New Oral Anticoagulants Increase Risk for Gastrointestinal Bleeding

A Systematic Review and Meta-analysis

I. Lisanne Holster; Vera E. Valkhoff; Ernst J. Kuipers; Eric T. T. L. Tjwa


Gastroenterology. 2013;145(1):105-112. 

In This Article



Our initial search identified 375 records (Figure 1A). A total of 42 studies were eligible for inclusion. The agreement between reviewers for trial inclusion was excellent (κ, 0.94). The clinical indication comprised AF in 8 studies,[9,10,25–30] OS in 21 studies, [31–51] medically ill patients in 2 studies,[52,53] DVT/PE in 6 studies (reporting on 7 trials),[54–59] and ACS in 5 studies (Figure 1B).[60,61,62,63,64]

Figure 1.

(A) Flowchart of included studies. (B) Indications of included studies split by drug. (C) Drugs of included studies split by indication. *One of these studies describes 2 subsequent trials, and therefore is mentioned twice in the data extraction. Api, apixaban; ACS, acute coronary syndrome; AF, atrial fibrillation; bet, betrixaban; dab, dabigatran; DVT, deep vein thrombosis; edo, edoxaban; Med ill, medically ill; OS, orthopedic surgery; PE, pulmonary embolism; riv, rivaroxaban.

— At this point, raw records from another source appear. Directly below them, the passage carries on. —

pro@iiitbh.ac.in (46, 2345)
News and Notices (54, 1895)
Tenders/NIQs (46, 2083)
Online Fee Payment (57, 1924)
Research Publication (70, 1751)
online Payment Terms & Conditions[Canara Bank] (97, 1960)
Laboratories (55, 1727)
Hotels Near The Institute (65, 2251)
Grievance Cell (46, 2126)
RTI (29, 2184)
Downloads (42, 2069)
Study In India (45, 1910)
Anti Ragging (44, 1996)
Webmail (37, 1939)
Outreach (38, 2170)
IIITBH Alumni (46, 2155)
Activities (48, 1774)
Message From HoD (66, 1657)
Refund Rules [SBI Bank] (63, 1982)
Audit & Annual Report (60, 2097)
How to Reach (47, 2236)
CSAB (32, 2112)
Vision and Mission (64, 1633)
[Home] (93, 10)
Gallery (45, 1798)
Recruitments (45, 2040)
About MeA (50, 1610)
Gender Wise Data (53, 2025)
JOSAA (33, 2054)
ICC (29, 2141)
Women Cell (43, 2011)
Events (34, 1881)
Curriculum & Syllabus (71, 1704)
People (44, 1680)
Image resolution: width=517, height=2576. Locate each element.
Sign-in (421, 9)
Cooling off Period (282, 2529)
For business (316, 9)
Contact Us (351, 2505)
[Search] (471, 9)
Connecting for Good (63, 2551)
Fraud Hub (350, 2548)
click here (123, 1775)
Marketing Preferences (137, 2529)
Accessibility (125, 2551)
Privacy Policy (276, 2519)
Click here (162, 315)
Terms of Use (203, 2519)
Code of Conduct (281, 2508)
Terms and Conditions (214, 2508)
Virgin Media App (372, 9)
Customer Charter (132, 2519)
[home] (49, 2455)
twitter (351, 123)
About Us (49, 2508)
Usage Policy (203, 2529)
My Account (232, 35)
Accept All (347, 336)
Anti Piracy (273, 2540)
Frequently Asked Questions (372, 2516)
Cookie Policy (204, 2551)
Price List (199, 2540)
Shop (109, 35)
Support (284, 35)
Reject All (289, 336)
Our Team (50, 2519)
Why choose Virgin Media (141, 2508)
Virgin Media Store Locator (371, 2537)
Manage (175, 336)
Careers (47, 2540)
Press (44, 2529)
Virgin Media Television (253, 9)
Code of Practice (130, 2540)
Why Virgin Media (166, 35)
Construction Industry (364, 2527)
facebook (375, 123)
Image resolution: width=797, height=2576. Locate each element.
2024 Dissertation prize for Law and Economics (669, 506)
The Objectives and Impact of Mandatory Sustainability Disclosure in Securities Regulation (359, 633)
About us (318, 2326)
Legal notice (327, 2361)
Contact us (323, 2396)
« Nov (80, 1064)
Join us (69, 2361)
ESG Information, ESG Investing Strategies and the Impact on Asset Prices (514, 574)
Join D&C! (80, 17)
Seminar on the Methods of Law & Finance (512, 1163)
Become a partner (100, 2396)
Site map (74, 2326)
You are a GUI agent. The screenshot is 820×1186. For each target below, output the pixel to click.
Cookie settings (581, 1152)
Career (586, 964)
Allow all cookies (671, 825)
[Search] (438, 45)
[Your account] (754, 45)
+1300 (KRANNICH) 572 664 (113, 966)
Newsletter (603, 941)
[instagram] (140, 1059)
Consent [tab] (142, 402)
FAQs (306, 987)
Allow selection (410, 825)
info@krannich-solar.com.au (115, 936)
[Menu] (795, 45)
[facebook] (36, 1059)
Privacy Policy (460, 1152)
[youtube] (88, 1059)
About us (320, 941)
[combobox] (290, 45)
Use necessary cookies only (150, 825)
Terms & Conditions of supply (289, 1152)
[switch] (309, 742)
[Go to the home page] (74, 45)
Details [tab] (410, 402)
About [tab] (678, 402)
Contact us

To gain insight into the performance per drug, the information on bleeding risk was summarized per individual drug (Figure 1C). Rivaroxaban was studied most frequently (15 studies reporting on 16 trials),[10,32–35,39–41,44,54,55,58,59,61,63] followed by apixaban (12 trials),[28–30,38,45,48,49,52,53,56,60,62] dabigatran (10 trials),[9,25,31,36,37,42,46,51,57,64] edoxaban (4 trials),[26,27,47,50] and betrixaban (1 trial).[43] The main characteristics of the 43 included trials are summarized in Supplementary Tables 1–5.

Study Characteristics

A total of 151,578 patients were included in the 43 trials. Duration of follow-up evaluation ranged from 3 weeks to 31 months, with shorter durations of follow-up evaluation for the OS studies and longer durations for AF studies. Patients with a recent history of peptic ulcer disease or patients with an otherwise increased risk of GIB (eg, patients with a thrombocytopenia or coagulation disorder) were excluded in all 43 trials. Concomitant use of any co-medication affecting coagulation was prohibited in 19% of trials, only low-dose aspirin (<160 mg) was allowed in 14%, only short-acting nonsteroidal anti-inflammatory drugs (NSAIDs) (<17 hours) were allowed in 16%, and short-acting NSAIDs/cyclooxygenase-2 inhibitors and/or low-dose aspirin and/or thienopyridines was allowed in 44%, mostly with the addition that it was discouraged. Information on the allowance of antithrombotic co-medication was absent in 7% of trials (Supplementary Tables 1–5).

Study Exposure

First, the risk estimates from each study were pooled by indication because the registered/recommended dose for each individual nOAC differs per indication (Supplementary Table 6). A total of 125,354 patients (83%) were enrolled in the therapeutic arms relevant to this review. Of the 8 trials on AF, 7 trials compared one of the novel agents with dose-adjusted warfarin. Of the 21 trials on thromboprophylaxis after OS, 19 compared a nOAC with LMWH (Supplementary Tables 1–5). All trials, except one trial[58] on DVT/PE treatment, compared a nOAC with LMWH followed by VKA. The trials on treatment of ACS compared nOAC with placebo, in addition to standard (double) antiplatelet therapy.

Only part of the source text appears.